> **Texte du document**:
------------------------------------------------
Cabinet de Chevalier, Nicolas (1702)
Seconde Edition. A Amsterdam, Chez l’Auteur, Marchand Libraire. 1702. Nicolas Chevalier décrit avec précision les objets et la configuration de ce qu'il appelle sa "chambre des raretez", gravures à l'appui, en seconde partie d'un petit ouvrage intitulé Remarques sur la piece antique de bronze... (1694 pour la 1ère édition).
La pièce antique dont il s’agit, trouvée selon les termes de la Préface aux environs de Rome et publiée par Marc Mayer sous la forme d’une gravure en taille-douce sans que le monde des savants et des curieux réagisse, est formellement identifiée par l’auteur comme un objet de culte, du type cuiller à encens. Ce qui nous intéresse au plus haut chef, c’est que, par manière de publicité, Nicolas Chevalier profite de la publication (à ses frais) de cette mise au point savante pour annoncer un ouvrage de plus grande envergure, qui consistera en la description de son propre cabinet de curiosité. Pour en démontrer l’intérêt et, probablement, pour achever de se faire une place dans le monde des curieux, sinon des savants, il propose à ses lecteurs une description abrégée de ce cabinet, qu’il annonce en ces termes :
« Je joins à ce petit Traité une Description de ma Chambre des Raretez ; mais j’en ferai une bien plus ample et bien plus exacte de toutes les choses curieuses qu’elle renferme, qu’on trouvera dans l’Ouvrage que je destine au Public, et qui paroîtra bien-tôt sous le tître de, Cabinet de NICOLAS CHEVALIER, contenant une Description de la Peinture dont il est orné ; l’Histoire des Empereurs en abregé, comprise dans les Médailles antiques qu’il renferme ; une Dissertation sur plusieurs Piéces aussi antiques, qui ont été trouvées dans la maison de Bret prés de Leide ; et sur quelqu’autres Piéces de marbre, accompagnées de Bas-reliefs, d’Agates et autres Pierres précieuses ; avec encore une Description de plusieurs Figures Chinoises, et des Animaux les plus rares et les plus dignes de la Curiosité. »
------------------------------------------------
> **Matériel fourni**:
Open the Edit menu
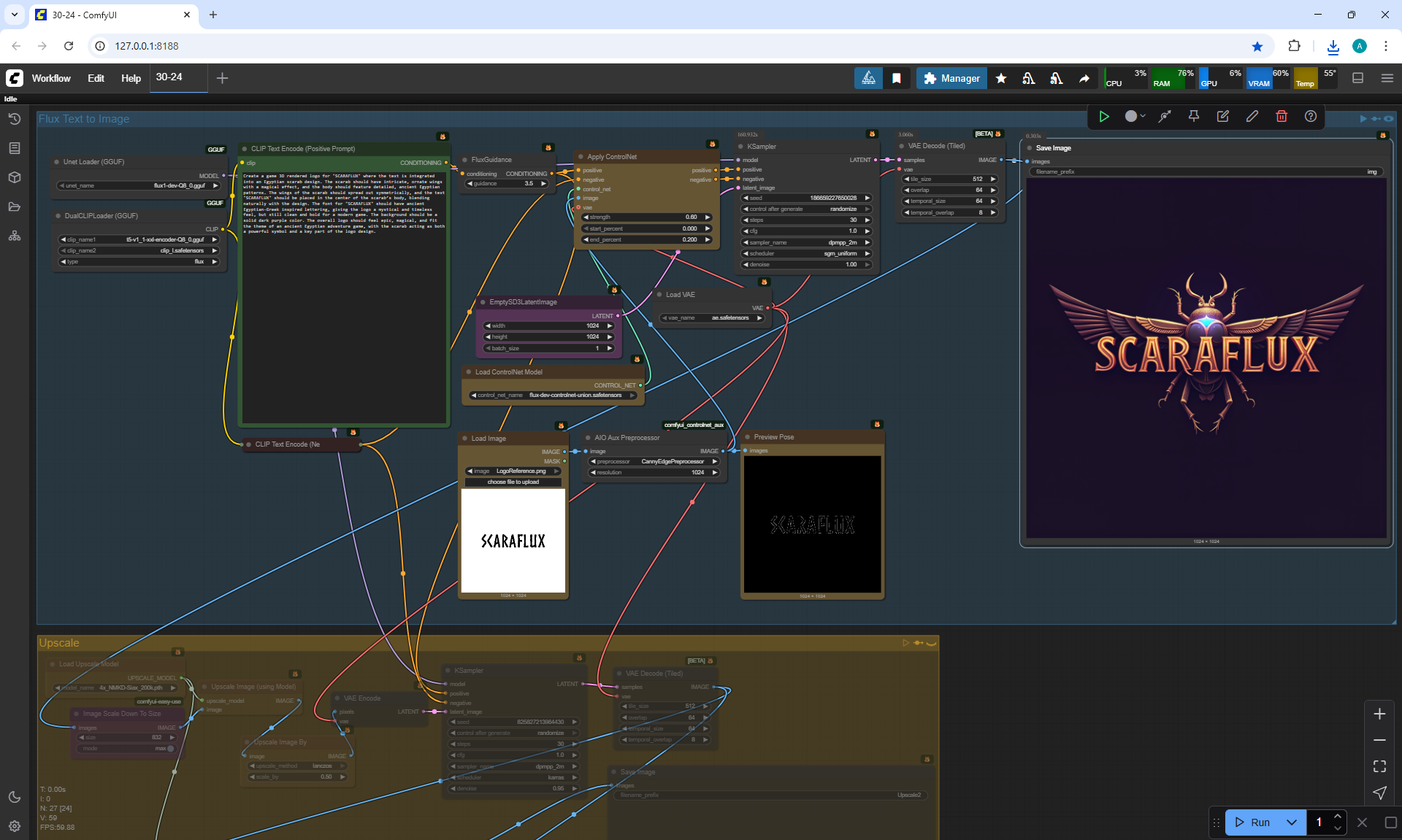Image resolution: width=1402 pixels, height=840 pixels. (x=96, y=78)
------------------------------------------------
> **Consignes de travail**:
**A)** Selon le texte du document, comment l'auteur identifie-t-il la pièce antique de bronze ?
**B)** Recopiez fidèlement le passage du texte du document allant de « Cabinet de Chevalier, Nicolas » jusqu'à « la 1ère édition). » inclus.
Appuyez-vous uniquement sur le texte du document.

> **Corrigé de l'exercice**:
**A)** Comme un objet de culte, du type cuiller à encens.

**B)**
Cabinet de Chevalier, Nicolas (1702)
Seconde Edition. A Amsterdam, Chez l’Auteur, Marchand Libraire. 1702. Nicolas Chevalier décrit avec précision les objets et la configuration de ce qu'il appelle sa "chambre des raretez", gravures à l'appui, en seconde partie d'un petit ouvrage intitulé Remarques sur la piece antique de bronze... (1694 pour la 1ère édition).